В жизни офирян «все так рассчитано, что каждому положено правило, как ему жить, какое носить платье, сколько иметь пространный дом, сколько иметь служителей, по сколько иметь блюд на столе, какие напитки, даже содержание скота, дров и освещения…»

Стремление к регламентации всех проявлений жизни, к прусской военизированной дисциплине было в крови у российских монархов, из поколения в поколение рождавшихся от германских принцесс. И в Аракчееве Александр и Павел ценили четкость, деловитость, дисциплинированность. То обстоятельство, что граф Алексей Андреевич был противником военных поселений, нисколько не помешало назначению его руководителем этого проекта. Государь знал, что, откровенно высказав свое мнение, Аракчеев тем не менее будет неукоснительным и ревностным исполнителем верховной воли. Тем более что у себя в Грузино, в пожалованной Павлом вотчине, граф создал идеальное с точки зрения Александра поселение, которым царь не раз любовался, бывая в гостях у своего фаворита, и которое послужило прототипом будущих военных поселков.

Любоваться в Грузино было чем. Просторные избы на каменном фундаменте, к которым вели аккуратные дорожки, дороги с твердым покрытием, пруды, обсаженные деревьями. Каждый крестьянин имел лошадь и несколько коров, правда, свиней держать не разрешалось во избежание грязи. Граф был любителем чистоты. Барский дом сравнительно скромный, небольшой, но дворня – в ливреях, имелись оркестр и хор певчих.

 

Жизнь была достаточно сытная, но дисциплинированная. Порядок соблюдался во всем, и на каждый случай жизни имелось графское предписание. Было письменное положение о метелках для подметания улиц, о занавесках на кроватях, об окраске крыш, об обязанностях каждого члена крестьянской семьи. Имелся приказ, по которому «всякая баба должна ежегодно рожать, и лучше сына, чем дочь». Барину представлялись списки неженатых и незамужних, и делались пометки, кого и на ком женить. За поведением крестьян устанавливалось тайное наблюдение. Строгая система телесных наказаний увенчивалась «нравственной» карой: наказанный должен был писать графу покаянное письмо с обещанием исправиться. Надо полагать, что грамотных было достаточно для сочинения таких писем.

Конец этого утопического эксперимента, столь напоминающего нам опыт парагвайских иезуитов, известен. После 25 лет такого существования крестьяне взбунтовались и убили царившую в Грузино графскую любовницу Настасью Минкину. Мудрено, что они не сделали этого раньше.

⁂

Задания для выполнения ::
A – Как передать списком абзац текста об Аракчееве, начинающийся словами «Любоваться в Грузино было чем», сохранив его основные факты?
B – Продолжите текст об Аракчееве и Грузино после его последнего предложения.

Исходные данные ::
⁂

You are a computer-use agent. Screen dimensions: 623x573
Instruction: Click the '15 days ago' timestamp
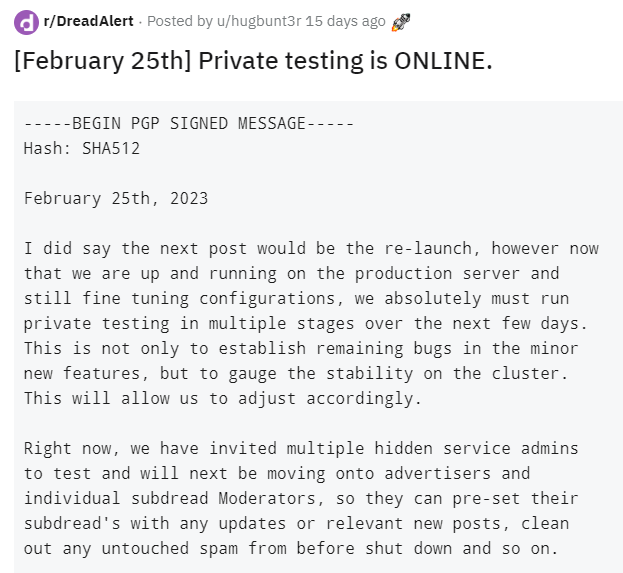pyautogui.click(x=346, y=21)

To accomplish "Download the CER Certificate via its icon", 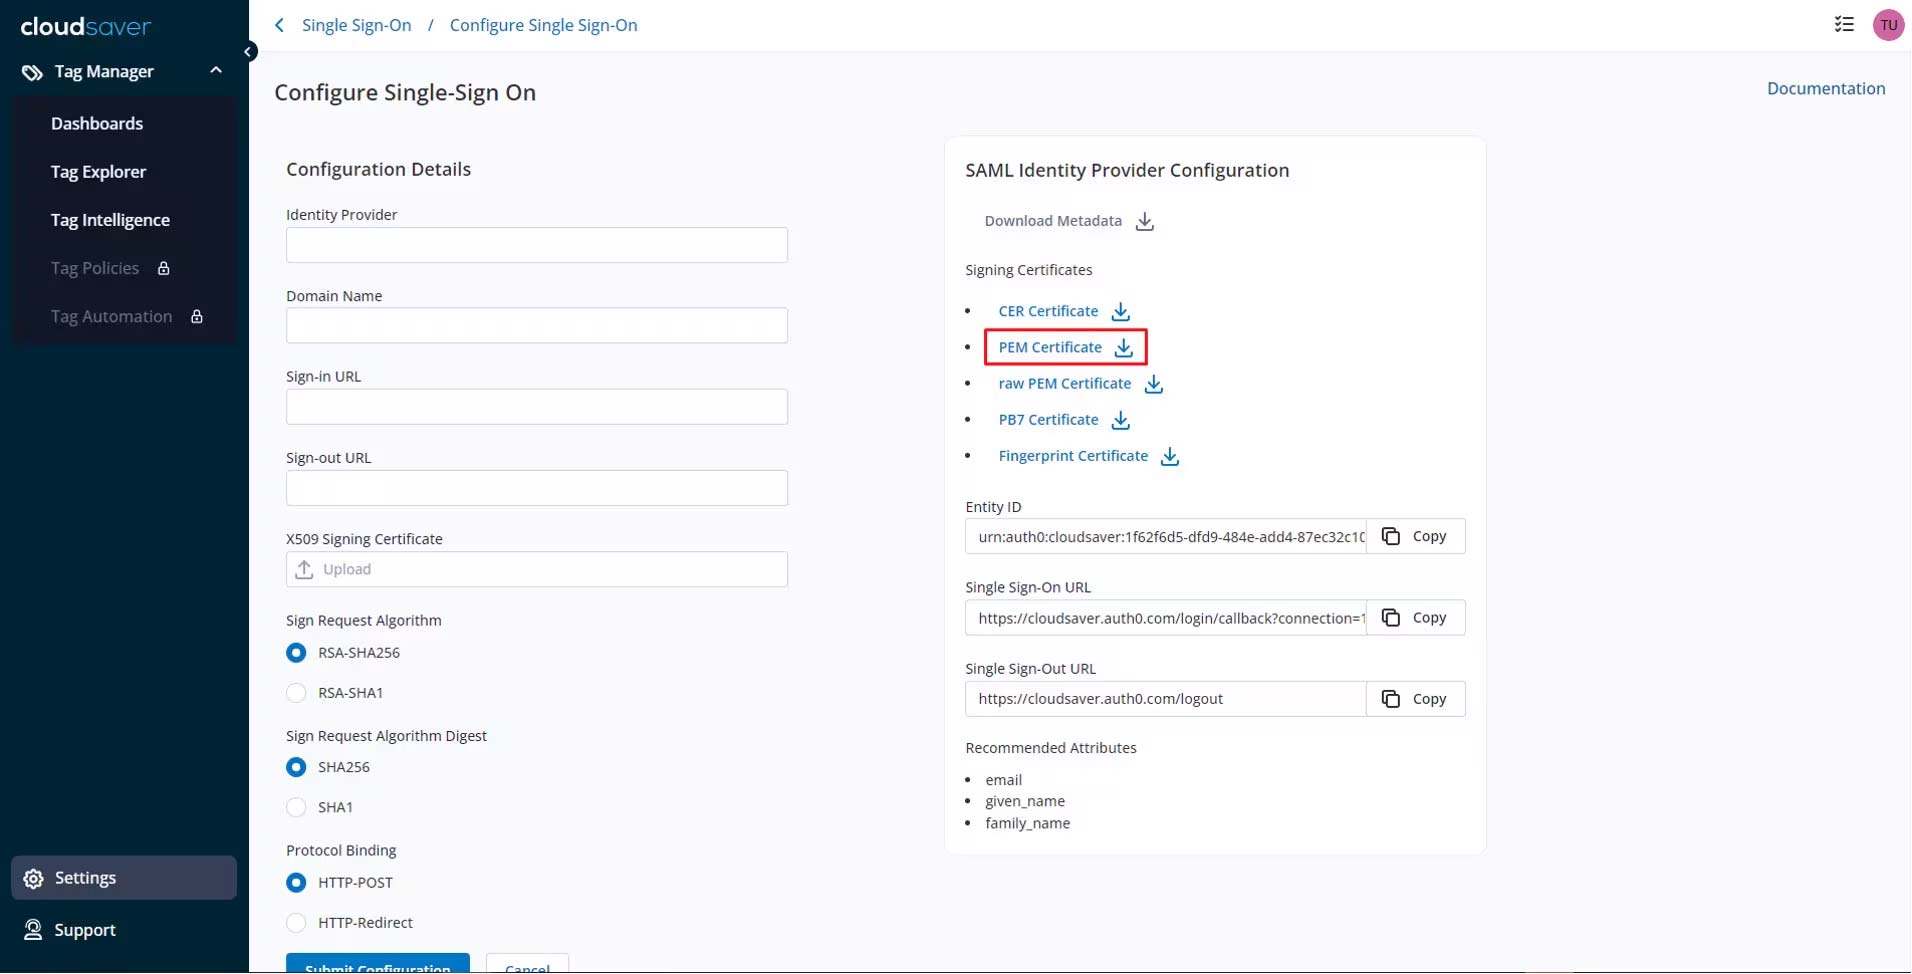I will (x=1120, y=312).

⁂

Ответы к заданиям ::
A –
- Просторные избы на каменном фундаменте, к ним ведут аккуратные дорожки.
- Дороги с твердым покрытием, пруды, обсаженные деревьями.
- У каждого крестьянина лошадь и несколько коров. Свиней держать не разрешалось, чтобы не было грязи: граф любил чистоту.
- Барский дом небольшой и сравнительно скромный.
- Дворня носила ливреи, были оркестр и хор певчих.

B –
Тонкий знаток провинциальной России Николай Семенович Лесков выразил это противостояние европейского начала и русского национального характера в рассказе «Язвительный». Мужики там взбунтовались и побили англичанина-управителя, который требовал порядка и наказывал не привычным мордобитием и сечением розгами, а тем, что сажал провинившегося мужика на стул, привязывая к нему ниткой. Такое наказание и привело к бунту. У рассказа есть трудно передаваемый психологический подтекст, заставляющий раздумывать над этим сюжетом, уходя мыслями в глубины российской истории.

Однако вернемся к военным поселениям. Проект начал осуществляться в 1809 году в Белоруссии, но был прерван войной и широко возобновился в 1815 году сначала в Новгородской губернии, где располагалось образцовое Грузино, да и Петербург был неподалеку, а потом – на Украине. Селили ротами на казенных землях, в сущности, закрепощая государственных крестьян.

Это земледельческое войско формировались из солдат, прослуживших не менее шести лет в армии и женатых, и из местных жителей в возрасте от 18 до 45 лет. Те и другие именовались хозяевами. Остальные крестьяне зачислялись в помощники хозяев и входили в резервные воинские подразделения. Дети поселенцев с семилетнего возраста зачислялись в кантонисты, а с 18 лет переводились в воинские части. С 45 лет поселенцы уходили в отставку, но несли службу в госпиталях и по хозяйству. Жизнь строго регламентировалась, круглый год крестьяне проходили помимо земледельческих работ военное обучение, подвергаясь в случае провинностей телесным наказаниям.

До конца царствования Аракчеев неуклонно выполнял волю Александра, доведя численность поселенцев до 800 тысяч человек, создав целое государство в государстве, которое иногда сотрясали бунты (выдержать такую жизнь было нелегко), но, тем не менее, оно существовало полвека, неся в себе порядки и правила жизни, заложенные его основателем.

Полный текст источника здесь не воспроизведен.